Natalie Shaak saw a need, decided to take matters into her own hands, and has now inspired an entire neighborhood — with a soft pretzel and a raccoon.
Back in December, Shaak bought her first home next to a playground at Thompson and Sergeant Streets in the city's Port Richmond neighborhood. At the time, she thought the side of her home would be a "prime" spot for a mural.
"I definitely wanted a mural on there in some way," said the 34-year-old events manager for the Graduate College at Drexel University.
Shaak was dismayed to find the playground, which has only one piece of run-down equipment, was used mostly by adults and filled with trash, including discards from customers of a nearby Wawa, drug needles, and cigarette butts.
So, she took matters into her own hands and started a GoFundMe page to raise money.
"The playground equipment is old, rundown, damaged, dirty, and even tagged with graffiti. To say it is bleak is an understatement," she said on the GoFundMe page. "But we as a community can make a difference by taking action."
Shaak partnered with V.U.R.T. (Visual Urban Renewal & Transformation, the group responsible for the mural of the SEPTA token-eating squirrel), and started the GoFundMe page to raise money for a mural of a pretzel-eating raccoon. (Seeing the theme here?)

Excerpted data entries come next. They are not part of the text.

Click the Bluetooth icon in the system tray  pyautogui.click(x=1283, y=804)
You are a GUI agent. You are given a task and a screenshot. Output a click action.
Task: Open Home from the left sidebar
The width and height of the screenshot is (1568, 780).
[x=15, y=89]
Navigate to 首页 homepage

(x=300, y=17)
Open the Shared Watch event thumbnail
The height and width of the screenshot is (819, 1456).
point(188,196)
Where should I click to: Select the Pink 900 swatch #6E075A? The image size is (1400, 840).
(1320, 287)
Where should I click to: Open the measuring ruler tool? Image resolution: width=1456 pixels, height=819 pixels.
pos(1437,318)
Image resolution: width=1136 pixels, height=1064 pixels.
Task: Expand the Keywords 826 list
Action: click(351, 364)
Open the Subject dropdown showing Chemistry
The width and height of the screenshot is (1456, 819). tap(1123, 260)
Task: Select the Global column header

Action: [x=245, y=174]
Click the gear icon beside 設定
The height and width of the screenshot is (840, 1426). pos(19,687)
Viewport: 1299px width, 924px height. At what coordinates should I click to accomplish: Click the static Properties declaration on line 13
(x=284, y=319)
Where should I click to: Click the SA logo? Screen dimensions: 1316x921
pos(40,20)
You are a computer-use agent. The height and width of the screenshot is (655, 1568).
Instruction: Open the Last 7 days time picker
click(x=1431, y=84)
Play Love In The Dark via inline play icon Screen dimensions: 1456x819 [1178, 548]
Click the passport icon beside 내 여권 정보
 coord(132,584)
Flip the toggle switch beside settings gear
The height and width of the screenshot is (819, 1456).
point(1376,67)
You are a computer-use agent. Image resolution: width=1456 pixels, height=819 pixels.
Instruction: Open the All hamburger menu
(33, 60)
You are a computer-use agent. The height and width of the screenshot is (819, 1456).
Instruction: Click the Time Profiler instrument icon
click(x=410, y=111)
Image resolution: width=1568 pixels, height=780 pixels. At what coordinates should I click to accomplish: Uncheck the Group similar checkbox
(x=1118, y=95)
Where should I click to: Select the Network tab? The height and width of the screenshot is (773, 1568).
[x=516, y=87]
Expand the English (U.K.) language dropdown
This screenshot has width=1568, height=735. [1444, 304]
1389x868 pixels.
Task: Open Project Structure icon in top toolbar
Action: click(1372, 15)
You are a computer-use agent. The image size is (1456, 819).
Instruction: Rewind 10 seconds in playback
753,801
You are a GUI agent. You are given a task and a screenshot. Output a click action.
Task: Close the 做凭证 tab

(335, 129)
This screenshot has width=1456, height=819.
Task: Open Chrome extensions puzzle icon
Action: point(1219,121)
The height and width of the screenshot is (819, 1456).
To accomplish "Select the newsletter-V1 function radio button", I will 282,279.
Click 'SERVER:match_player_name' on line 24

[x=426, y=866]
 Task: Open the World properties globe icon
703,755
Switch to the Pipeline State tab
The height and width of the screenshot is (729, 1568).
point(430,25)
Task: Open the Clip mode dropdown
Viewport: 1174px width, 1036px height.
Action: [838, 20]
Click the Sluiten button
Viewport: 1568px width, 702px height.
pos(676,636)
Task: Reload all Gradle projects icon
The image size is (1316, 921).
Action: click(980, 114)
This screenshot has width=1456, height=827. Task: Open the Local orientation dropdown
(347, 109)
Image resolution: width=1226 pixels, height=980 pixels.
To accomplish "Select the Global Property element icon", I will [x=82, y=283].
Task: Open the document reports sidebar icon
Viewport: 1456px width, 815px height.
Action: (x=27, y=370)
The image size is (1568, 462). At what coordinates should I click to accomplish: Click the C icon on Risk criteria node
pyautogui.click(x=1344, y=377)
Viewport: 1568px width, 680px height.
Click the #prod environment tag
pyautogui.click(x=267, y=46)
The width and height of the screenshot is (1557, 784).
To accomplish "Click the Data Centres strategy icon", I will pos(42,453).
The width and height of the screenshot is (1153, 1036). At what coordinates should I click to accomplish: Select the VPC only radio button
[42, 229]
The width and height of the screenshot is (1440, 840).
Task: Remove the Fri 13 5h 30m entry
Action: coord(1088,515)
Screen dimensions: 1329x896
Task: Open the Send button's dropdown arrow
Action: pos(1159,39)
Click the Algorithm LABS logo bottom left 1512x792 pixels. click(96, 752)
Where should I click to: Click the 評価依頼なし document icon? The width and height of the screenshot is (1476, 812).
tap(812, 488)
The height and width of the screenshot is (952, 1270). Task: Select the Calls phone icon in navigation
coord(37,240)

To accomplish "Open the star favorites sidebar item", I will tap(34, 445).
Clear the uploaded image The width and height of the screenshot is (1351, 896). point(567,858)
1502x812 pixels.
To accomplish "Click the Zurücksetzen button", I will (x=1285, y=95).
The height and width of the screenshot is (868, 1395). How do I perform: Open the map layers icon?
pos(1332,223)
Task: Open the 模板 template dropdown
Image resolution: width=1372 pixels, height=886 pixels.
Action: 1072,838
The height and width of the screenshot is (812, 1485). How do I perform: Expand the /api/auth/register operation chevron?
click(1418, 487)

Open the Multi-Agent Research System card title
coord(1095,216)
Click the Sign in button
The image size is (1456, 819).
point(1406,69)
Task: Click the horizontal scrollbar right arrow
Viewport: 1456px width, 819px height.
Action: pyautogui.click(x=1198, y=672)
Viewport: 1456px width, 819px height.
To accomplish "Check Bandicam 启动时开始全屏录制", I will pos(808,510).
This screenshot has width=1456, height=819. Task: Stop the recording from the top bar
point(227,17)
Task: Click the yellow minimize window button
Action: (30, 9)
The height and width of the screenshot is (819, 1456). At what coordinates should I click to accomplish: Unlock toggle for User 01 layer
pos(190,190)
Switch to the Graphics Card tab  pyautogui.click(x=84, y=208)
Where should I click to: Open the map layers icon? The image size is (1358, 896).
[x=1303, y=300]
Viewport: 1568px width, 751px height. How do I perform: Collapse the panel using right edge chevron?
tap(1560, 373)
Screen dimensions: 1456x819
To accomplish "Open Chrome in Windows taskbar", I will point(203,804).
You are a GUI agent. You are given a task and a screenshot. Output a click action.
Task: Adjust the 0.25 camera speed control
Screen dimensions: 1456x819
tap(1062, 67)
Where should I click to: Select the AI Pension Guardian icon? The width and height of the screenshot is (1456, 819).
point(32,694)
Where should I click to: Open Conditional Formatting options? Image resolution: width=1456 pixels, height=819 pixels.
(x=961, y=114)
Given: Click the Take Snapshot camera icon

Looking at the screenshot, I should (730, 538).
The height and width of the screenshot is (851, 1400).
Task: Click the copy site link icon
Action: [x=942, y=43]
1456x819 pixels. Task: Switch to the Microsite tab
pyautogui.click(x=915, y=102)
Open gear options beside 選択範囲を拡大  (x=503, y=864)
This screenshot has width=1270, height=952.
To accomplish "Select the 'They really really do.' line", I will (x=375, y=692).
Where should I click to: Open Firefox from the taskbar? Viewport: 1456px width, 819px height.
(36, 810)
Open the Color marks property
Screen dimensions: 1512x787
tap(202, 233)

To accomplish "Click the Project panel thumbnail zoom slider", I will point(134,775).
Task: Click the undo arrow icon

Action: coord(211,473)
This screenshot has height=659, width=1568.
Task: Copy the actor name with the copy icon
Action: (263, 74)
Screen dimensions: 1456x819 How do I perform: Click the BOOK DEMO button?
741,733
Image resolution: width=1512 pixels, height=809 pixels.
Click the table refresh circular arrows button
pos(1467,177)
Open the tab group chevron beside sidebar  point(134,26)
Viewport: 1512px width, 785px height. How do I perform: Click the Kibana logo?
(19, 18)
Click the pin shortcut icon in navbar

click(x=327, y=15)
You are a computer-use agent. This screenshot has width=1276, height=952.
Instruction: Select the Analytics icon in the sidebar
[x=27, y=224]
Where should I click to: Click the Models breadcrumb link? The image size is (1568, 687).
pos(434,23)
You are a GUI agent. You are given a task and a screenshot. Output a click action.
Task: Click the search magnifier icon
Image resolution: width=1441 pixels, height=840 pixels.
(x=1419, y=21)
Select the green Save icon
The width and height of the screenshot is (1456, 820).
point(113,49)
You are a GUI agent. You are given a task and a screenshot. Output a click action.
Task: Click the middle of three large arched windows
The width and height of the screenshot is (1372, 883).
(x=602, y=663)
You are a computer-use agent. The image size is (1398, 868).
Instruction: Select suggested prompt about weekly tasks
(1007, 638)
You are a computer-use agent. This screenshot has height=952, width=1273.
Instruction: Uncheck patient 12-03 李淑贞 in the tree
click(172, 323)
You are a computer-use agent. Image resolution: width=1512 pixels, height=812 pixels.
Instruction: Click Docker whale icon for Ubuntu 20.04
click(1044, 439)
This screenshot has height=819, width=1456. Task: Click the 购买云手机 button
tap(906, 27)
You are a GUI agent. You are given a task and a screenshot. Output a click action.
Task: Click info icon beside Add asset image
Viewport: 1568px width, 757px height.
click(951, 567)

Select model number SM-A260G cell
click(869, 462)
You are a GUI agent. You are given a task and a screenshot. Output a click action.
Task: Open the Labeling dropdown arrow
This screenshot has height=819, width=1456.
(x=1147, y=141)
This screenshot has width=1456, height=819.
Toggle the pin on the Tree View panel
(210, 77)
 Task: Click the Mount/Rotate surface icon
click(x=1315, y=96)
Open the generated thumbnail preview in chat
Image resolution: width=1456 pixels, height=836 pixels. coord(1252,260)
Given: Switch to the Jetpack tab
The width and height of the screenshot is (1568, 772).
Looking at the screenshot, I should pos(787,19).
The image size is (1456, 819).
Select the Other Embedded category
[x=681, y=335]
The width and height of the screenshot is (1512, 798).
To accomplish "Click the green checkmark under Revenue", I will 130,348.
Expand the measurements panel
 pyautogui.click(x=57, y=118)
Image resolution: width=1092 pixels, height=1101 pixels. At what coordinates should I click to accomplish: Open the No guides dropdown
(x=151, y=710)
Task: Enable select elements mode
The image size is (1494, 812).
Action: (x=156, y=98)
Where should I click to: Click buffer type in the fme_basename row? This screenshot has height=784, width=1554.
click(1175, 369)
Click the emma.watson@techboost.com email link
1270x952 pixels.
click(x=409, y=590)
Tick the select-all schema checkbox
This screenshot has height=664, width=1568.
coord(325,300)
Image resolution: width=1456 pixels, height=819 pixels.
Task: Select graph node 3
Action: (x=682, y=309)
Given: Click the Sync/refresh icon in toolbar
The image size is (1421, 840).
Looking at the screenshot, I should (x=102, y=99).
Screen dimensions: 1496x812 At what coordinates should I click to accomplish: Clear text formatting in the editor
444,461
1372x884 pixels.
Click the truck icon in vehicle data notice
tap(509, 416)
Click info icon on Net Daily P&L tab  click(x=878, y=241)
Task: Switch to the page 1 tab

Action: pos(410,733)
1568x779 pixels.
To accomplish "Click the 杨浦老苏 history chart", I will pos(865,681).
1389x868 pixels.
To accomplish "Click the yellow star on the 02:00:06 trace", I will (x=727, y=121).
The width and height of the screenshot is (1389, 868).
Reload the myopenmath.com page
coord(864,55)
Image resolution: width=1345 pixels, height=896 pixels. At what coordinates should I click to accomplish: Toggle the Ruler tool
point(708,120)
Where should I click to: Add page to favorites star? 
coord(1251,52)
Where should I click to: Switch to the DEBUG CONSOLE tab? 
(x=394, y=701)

"People in Philly are struggling and this playground is a picture of that struggle," she wrote on GoFundMe.
The $5,000 GoFundMe goal was for painting the mural and then fixing up the playground — repainting benches, adding secure trash cans, improving signage, and eventually replacing broken equipment.
It took one month and 58 donors to come up with $4,100.
V.U.R.T showed Shaak a ready-to-roll mural of a soft pretzel-eating racoon designed by Evan Lovett, a Fishtown tattoo artist.
"Oh, yeah. I totally want it," Shaak recalls thinking. "I am a fan of Philly soft pretzels."
Shaak has been in contact with the city's Parks and Recreation Department and plans to apply for a city grant for more improvement and another from SugarHouse Casino. V.U.R.T. has agreed to supply two new trash cans — with a cool design of some kind.
But first she wants to hear from her neighbors, many of whom she has met since the mural was painted and who are excited about the change. A meeting is planned for Oct. 14 at 1 p.m. to talk over the possibilities for what could go in the space.
"This is a diamond in the rough," Shaak said. "It could be a hub for everyone in the neighborhood to gather."